- Type: Pistol
- Place of origin: United States

Production history
- Designed: 1912
- Manufacturer: Smith & Wesson
- Produced: 1913-1921

Specifications
- Case type: Rimless, straight
- Bullet diameter: .32
- Neck diameter: 8.82 mm (0.347 in)
- Base diameter: 8.83 mm (0.348 in)
- Rim diameter: 8.85 mm (0.348 in)
- Case length: 17.21 mm (0.678 in)
- Overall length: 24.16 mm (0.951 in)

Ballistic performance
| Bullet mass/type | Velocity | Energy |
| 76 gr (5 g) FMJ | 830 ft/s (250 m/s) | 116 ft⋅lbf (157 J) |  |

= .35 S&W Auto =

Pistol cartridge

The .35 Smith & Wesson (S&W) is an obsolete centerfire pistol cartridge developed in 1912 for the newly designed Model 1913 self-loading pocket pistol.

==Description==
The .35 S&W Automatic intended to compete with the Colt Model 1903 Pocket Hammerless .32 ACP and Model 1908 .380 ACP pistols. The .35 caliber name implied a cartridge of diameter directly between those two popular calibers. In reality, actual bullet diameters were .312 for the .32 ACP and the .35 S&W, and .355 for the .380 ACP. As such, the .35 S&W Auto is actually an 8mm round instead of a 9mm round as the name implies. Smith & Wesson named it as such so as to not be confused with the similarly sized .32 ACP. Despite possible reliability problems, .35 S&W pistols can fire .32 ACP ammunition.

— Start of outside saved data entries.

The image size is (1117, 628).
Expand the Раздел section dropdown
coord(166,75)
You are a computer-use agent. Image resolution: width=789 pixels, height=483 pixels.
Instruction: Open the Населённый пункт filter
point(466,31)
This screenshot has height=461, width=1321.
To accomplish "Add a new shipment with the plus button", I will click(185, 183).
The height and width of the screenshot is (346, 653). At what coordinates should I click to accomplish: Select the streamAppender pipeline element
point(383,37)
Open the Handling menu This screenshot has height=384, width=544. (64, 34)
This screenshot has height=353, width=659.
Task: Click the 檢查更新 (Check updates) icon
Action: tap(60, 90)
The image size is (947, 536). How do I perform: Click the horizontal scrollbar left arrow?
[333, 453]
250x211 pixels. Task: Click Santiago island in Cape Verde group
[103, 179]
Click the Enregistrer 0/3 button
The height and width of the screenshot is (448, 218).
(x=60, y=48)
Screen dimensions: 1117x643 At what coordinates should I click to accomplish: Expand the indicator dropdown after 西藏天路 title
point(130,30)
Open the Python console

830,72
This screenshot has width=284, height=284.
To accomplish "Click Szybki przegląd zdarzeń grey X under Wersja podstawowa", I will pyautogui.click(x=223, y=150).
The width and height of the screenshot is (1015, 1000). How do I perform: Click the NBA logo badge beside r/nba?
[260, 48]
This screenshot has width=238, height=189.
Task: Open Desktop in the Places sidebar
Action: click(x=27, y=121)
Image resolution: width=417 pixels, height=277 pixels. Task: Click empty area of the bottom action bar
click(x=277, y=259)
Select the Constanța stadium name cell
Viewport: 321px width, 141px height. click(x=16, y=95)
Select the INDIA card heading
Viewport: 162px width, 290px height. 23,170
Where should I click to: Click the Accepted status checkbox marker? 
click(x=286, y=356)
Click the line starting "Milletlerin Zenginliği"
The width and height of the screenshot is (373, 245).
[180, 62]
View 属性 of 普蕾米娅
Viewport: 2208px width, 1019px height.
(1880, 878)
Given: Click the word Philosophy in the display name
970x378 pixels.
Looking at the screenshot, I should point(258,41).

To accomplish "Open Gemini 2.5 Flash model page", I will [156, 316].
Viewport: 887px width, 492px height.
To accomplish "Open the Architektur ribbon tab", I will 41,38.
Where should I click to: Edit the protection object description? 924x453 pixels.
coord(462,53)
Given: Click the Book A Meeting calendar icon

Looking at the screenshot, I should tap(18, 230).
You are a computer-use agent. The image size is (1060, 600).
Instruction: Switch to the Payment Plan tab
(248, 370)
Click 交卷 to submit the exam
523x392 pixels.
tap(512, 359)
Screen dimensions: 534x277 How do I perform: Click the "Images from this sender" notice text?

The bullets are rather unusual with a full diameter un-jacketed lead-alloy surface enclosed within the case, and a sub-caliber jacket encasing the exposed nose with a rounded form for reliable loading. The .35 S&W failed to catch on for a couple of reasons. One reason is that the advanced features of the Model 1913 failed to compensate for the earlier availability of the Colt pistols. Gun purchasers were also skeptical about a non-standard cartridge when .32 ACP ammunition was widely available, as at the time it was one of the most popular pistol cartridges in the world. The .35 S&W Auto also did not perform as well ballistically as the .32 ACP that it was trying to compete with. When introduced in 1913, the S&W .35 pistol was priced 10% higher than the established Colt and Savage models in .32acp. The S&W sold for $16.50, the Colt and Savage sold for $15.00. This may have held sales back as well as the .32acp was already a well respected handgun round.

Approximately 8,350 Model 1913 had been made when production stopped about 1921. Smith & Wesson shifted production to their Model 32 self-loading pistol chambered for the .32 ACP from 1924 to 1937. No other firearms were chambered for the .35 S&W, and the cartridge is considered obsolete, and ammunition is rare and highly collectible.